CHD-PAH patients with ID also had higher NT-proBNP levels and RVD/LVD. Of note, 6-MWD, NT-proBNP levels and RVD/LVD are associated with right heart function and prognosis of PAH patients. Thus, we speculated that ID might negatively affect the clicial status even the prognosis of CHD-PAH. However, this hypothesis needs to be confirmed in a prospective study.
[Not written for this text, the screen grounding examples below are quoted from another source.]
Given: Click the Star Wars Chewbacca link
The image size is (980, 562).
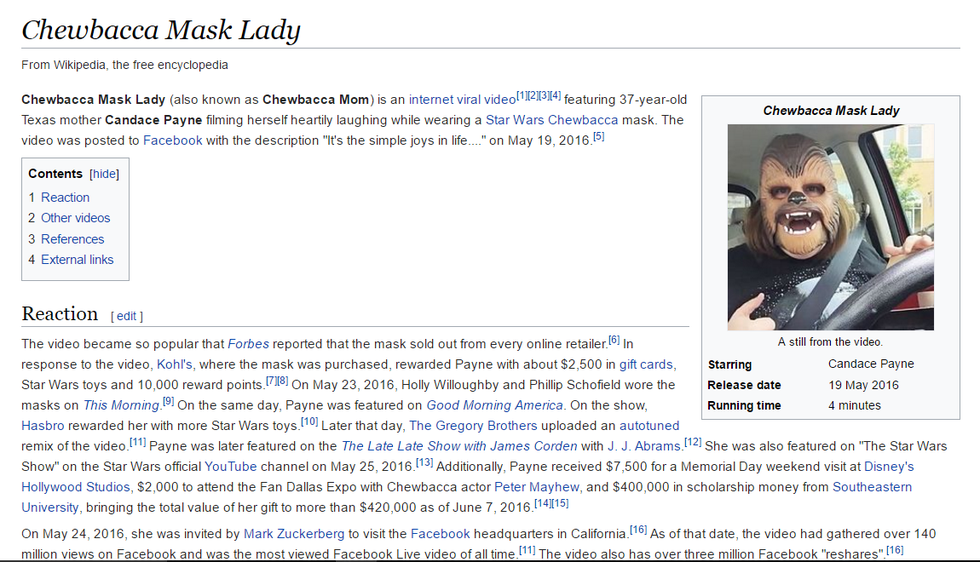Looking at the screenshot, I should pos(552,120).
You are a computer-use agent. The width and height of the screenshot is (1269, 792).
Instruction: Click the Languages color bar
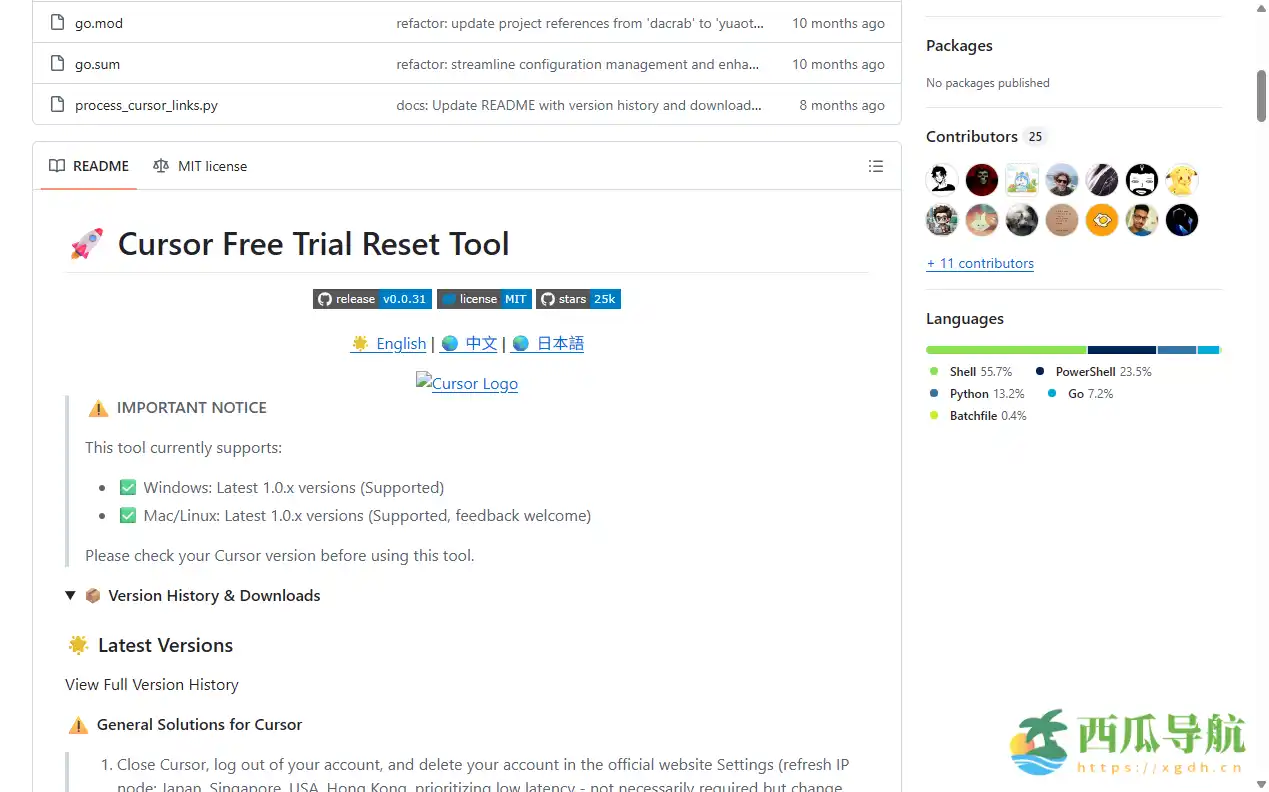[1073, 350]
There was a trend toward higher values of mRAP in the iron-deficient group (p = .06). Multivariate regression analysis demonstrated that mRAP was independently associated with ID in those patients. Previous studies revealed that mRAP was associated with the severity and prognosis of PAH [Citation18]. This trend in the iron-deficient group may indicated that they had more severe PAH and bi-directional or reverse shunting, leading to more severe hypoxemia and significant secondary erythrocytosis. In this way, mRAP may be associated with ID in CHD-PAH.
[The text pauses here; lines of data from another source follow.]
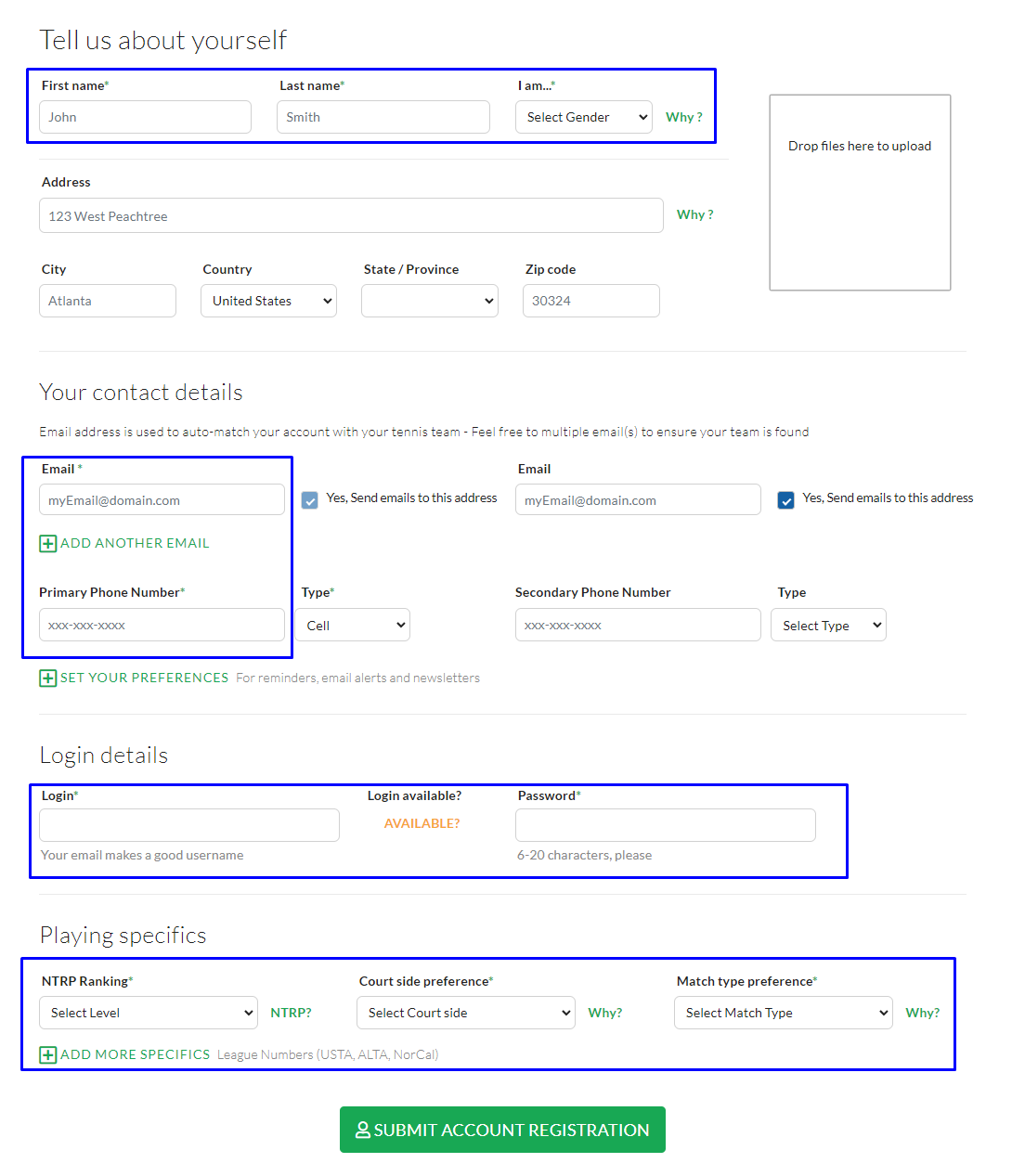Toggle first email's send emails checkbox
Screen dimensions: 1012x1176
click(x=310, y=500)
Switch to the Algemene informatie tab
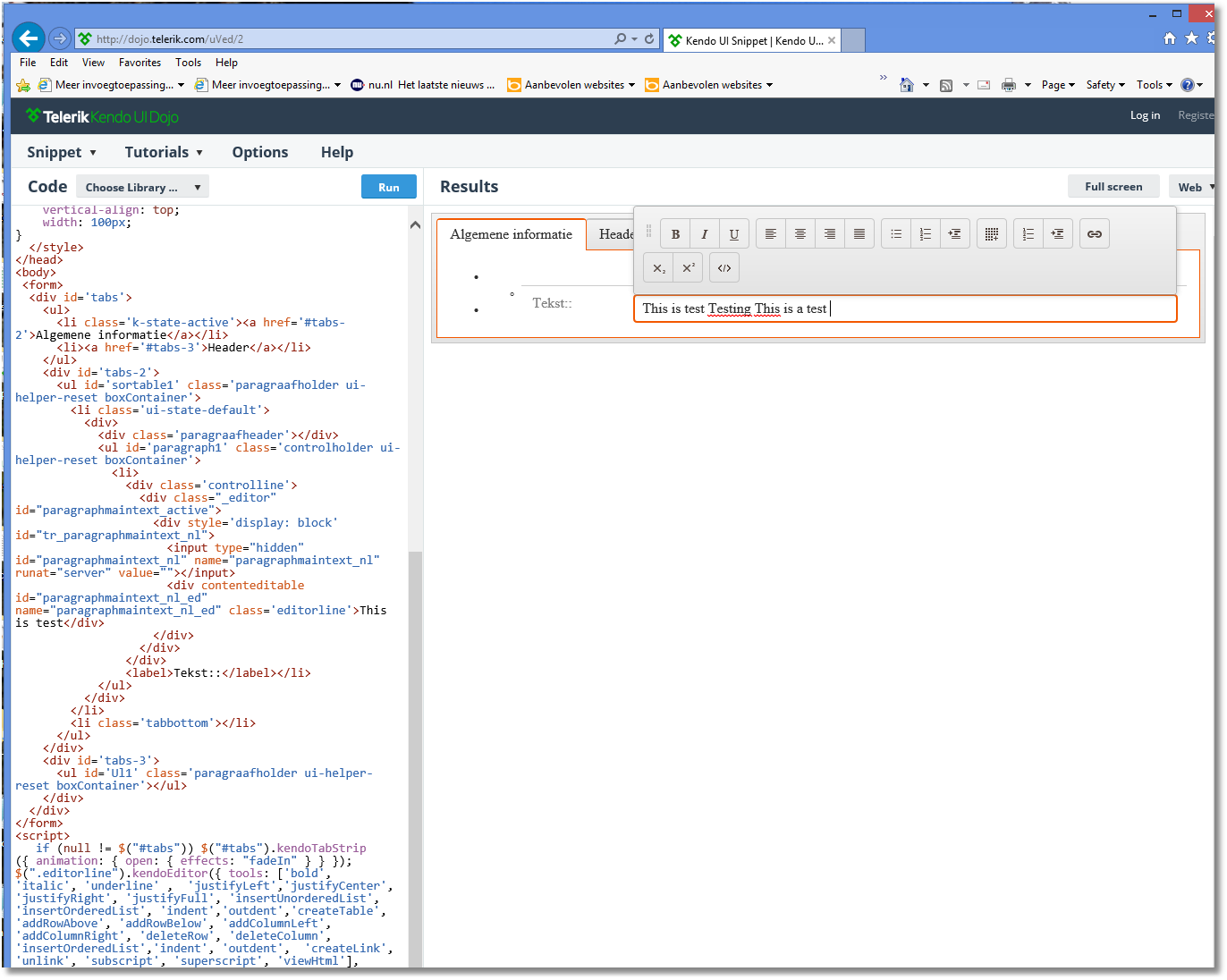 click(x=511, y=234)
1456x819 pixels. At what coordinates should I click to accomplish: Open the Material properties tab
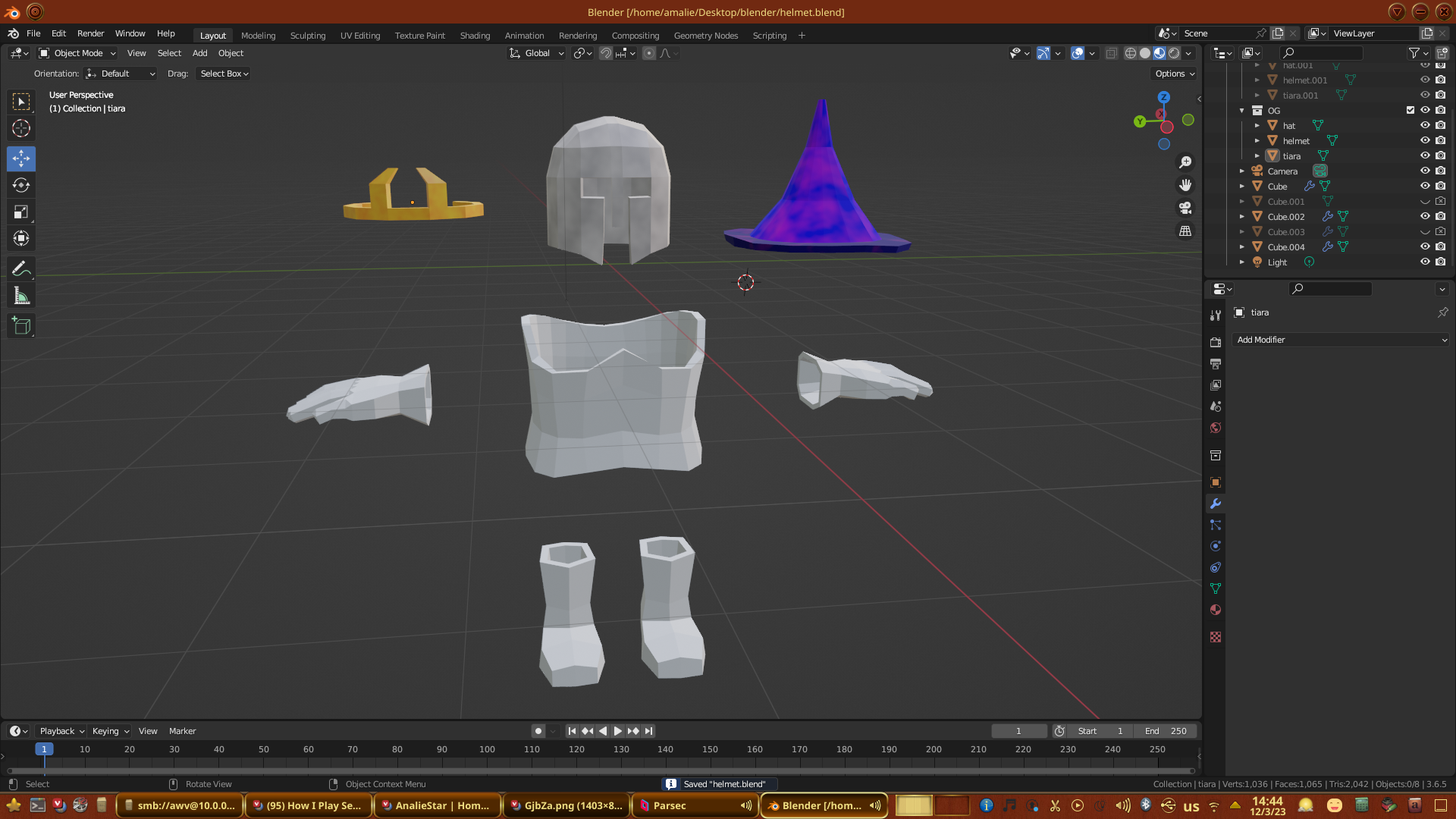click(1216, 610)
There was another evidence supporting the hypothesis mentioned above. No difference was obseved in the clinical classifications of CHD-PAH between the two groups. In other words, the proportion of bi-directional or reverse shunting (i.e., Eisenmenger's syndrome) were comparable between the two groups. Hence, we speculated that ID was more likely to correlate with the severity of bi-directional or reverse shunting rather than the phenomenon of the shunting itself. The more severe bi-directional or reverse shunting was, the more likely ID appeared. Previous research performed by Ruiter et al. [Citation17] showed that iron parameters were not associated with hemodynamics. Nevertheless, Van Empel et al. [Citation7] found that ID was associated with hemodynamics and the explanation for this discrepancy might be the differences in the time interval between right heart catheterization and iron measurement. However, we failed to demonstrated the association between mPAP/PVR and ID. Further work is needed to test this hypothesis.
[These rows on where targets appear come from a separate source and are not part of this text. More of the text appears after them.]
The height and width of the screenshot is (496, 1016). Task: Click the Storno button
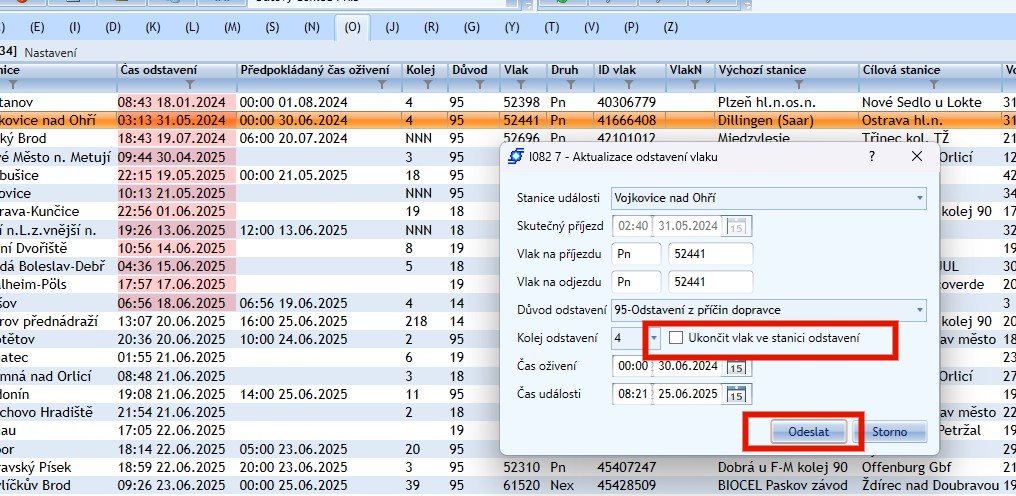[889, 431]
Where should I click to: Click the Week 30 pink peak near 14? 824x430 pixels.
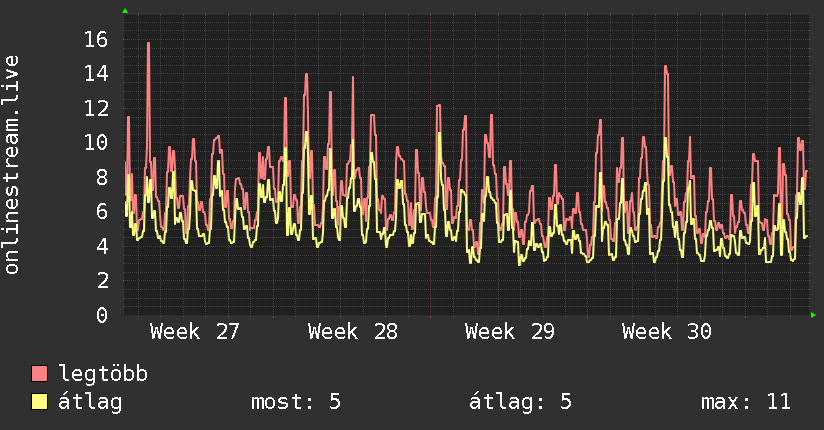pyautogui.click(x=666, y=67)
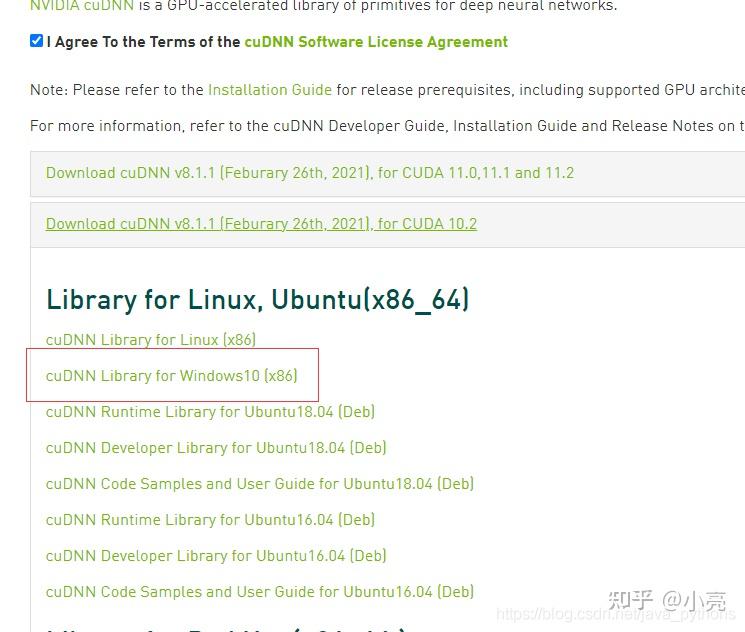Collapse Download cuDNN v8.1.1 for CUDA 10.2
Screen dimensions: 745x632
pos(261,224)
Tay et al. [Citation19] found that administration of iron could improve exercise tolerance and life quality of CHD-PAH patients with ID. But for those who had relatively higher hemoglobin concentration, iron supplementation may aggravate blood viscosity by excessive erythropoietic response [Citation20]. Since the prevalence of ID was high in CHD-PAH patients and those with ID demonstrated worse clinical status, detection of ID and individualized iron therapy in CHD-PAH patients are advised.

Limitations

The small number of participants in our study should be first noted. Second, as a single-center retrospective study, we did not follow up. Whether female, 6-MWD and mRAP are prognostic indicators for CHD-PAH patients remains unknown. Third, we only compared the ID prevalence in CHD-PAH patients with the epidemiological data of ID in general population, and no normal control group was set up. Finally, CHD has several subtypes including multiple abnormal structures. This makes CHD-PAH patients a heterogeneous group, which may affect the accuracy of our results to some degree. A multicenter, prospective study is further needed to identify the influence of ID on the development and prognosis of CHD-PAH.

Conclusion

The prevalence of ID was high in CHD-PAH patients, no matter it was examined in the whole population or the subgroups. CHD-PAH patients with ID demonstrated worse clinical status. Female, 6-MWD and mRAP were independently associated with ID in the overall CHD-PAH patients. Clinicians should pay close attention to the iron status of CHD-PAH patients, especially that of premenopausal ones. It is of great concern to recognize ID in CHD-PAH patients and give appropriate treatment.

Disclosure statement

No potential conflict of interest was reported by the authors.

Additional information

Funding

This work was supported by National Natural Science Foundation of China [81370326, 81641005], Beijing Municipal Science and Technology Project [Z181100001718200] and National Precision Medical Research Program of China [2016YFC0905602].